| Task description |
Take the records below and retype them line by line, from the first line through the one containing "Task: Click the current"; stop there.

(Collected data)
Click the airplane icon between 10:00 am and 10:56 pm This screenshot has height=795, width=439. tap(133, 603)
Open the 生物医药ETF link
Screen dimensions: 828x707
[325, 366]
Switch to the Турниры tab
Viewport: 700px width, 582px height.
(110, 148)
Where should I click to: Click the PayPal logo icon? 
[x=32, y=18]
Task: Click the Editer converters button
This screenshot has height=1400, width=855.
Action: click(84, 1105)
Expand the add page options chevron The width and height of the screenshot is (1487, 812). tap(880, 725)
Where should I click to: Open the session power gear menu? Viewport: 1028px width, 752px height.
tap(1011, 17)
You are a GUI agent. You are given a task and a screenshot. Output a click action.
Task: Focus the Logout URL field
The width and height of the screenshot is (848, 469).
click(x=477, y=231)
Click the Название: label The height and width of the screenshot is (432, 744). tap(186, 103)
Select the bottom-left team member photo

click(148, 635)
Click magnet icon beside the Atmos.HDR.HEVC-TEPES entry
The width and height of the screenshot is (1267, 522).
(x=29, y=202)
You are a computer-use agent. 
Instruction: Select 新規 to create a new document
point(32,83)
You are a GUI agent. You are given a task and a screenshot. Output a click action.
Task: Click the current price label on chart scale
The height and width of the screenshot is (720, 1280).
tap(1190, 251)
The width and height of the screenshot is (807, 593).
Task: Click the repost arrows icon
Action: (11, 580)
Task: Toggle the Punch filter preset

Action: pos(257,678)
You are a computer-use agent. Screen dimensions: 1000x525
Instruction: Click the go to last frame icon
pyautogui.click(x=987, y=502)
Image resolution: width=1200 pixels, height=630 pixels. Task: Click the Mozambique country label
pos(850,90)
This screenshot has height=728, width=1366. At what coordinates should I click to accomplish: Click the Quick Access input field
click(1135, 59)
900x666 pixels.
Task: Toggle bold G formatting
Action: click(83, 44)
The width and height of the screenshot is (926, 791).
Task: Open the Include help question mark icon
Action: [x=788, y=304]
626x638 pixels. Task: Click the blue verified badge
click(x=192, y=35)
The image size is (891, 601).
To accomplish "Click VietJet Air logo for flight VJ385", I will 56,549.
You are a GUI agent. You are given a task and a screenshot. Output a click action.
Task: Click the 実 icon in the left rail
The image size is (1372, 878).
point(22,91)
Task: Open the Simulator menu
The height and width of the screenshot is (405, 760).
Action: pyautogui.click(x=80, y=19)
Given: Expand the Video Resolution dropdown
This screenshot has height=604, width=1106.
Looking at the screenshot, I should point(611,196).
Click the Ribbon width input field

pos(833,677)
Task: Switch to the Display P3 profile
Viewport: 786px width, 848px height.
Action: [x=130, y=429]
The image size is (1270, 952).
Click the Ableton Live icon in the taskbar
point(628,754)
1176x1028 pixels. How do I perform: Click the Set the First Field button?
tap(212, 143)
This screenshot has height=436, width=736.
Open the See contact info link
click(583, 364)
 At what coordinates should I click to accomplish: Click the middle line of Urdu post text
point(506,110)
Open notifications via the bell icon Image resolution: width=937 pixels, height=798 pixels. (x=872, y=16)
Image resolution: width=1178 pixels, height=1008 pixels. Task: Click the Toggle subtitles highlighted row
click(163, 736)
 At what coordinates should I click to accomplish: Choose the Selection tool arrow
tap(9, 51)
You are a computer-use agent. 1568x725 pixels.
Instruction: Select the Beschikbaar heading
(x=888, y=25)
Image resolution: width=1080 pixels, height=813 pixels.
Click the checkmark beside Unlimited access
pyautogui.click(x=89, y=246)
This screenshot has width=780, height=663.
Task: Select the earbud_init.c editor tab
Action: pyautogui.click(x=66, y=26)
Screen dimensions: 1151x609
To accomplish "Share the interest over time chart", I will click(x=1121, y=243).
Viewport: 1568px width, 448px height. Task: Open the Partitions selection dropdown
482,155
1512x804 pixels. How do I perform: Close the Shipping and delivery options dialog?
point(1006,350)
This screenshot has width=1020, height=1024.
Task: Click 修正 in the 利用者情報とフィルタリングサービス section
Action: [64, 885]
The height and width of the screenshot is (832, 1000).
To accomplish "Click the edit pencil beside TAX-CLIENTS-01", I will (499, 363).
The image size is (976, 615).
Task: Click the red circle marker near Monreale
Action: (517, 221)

| Response below |
Click the airplane icon between 10:00 am and 10:56 pm This screenshot has height=795, width=439. tap(133, 603)
Open the 生物医药ETF link
Screen dimensions: 828x707
[325, 366]
Switch to the Турниры tab
Viewport: 700px width, 582px height.
(110, 148)
Where should I click to: Click the PayPal logo icon? 
[x=32, y=18]
Task: Click the Editer converters button
This screenshot has height=1400, width=855.
Action: click(84, 1105)
Expand the add page options chevron The width and height of the screenshot is (1487, 812). tap(880, 725)
Where should I click to: Open the session power gear menu? Viewport: 1028px width, 752px height.
tap(1011, 17)
You are a GUI agent. You are given a task and a screenshot. Output a click action.
Task: Focus the Logout URL field
The width and height of the screenshot is (848, 469).
click(x=477, y=231)
Click the Название: label The height and width of the screenshot is (432, 744). tap(186, 103)
Select the bottom-left team member photo

click(148, 635)
Click magnet icon beside the Atmos.HDR.HEVC-TEPES entry
The width and height of the screenshot is (1267, 522).
(x=29, y=202)
You are a computer-use agent. 
Instruction: Select 新規 to create a new document
point(32,83)
You are a GUI agent. You are given a task and a screenshot. Output a click action.
Task: Click the current price label on chart scale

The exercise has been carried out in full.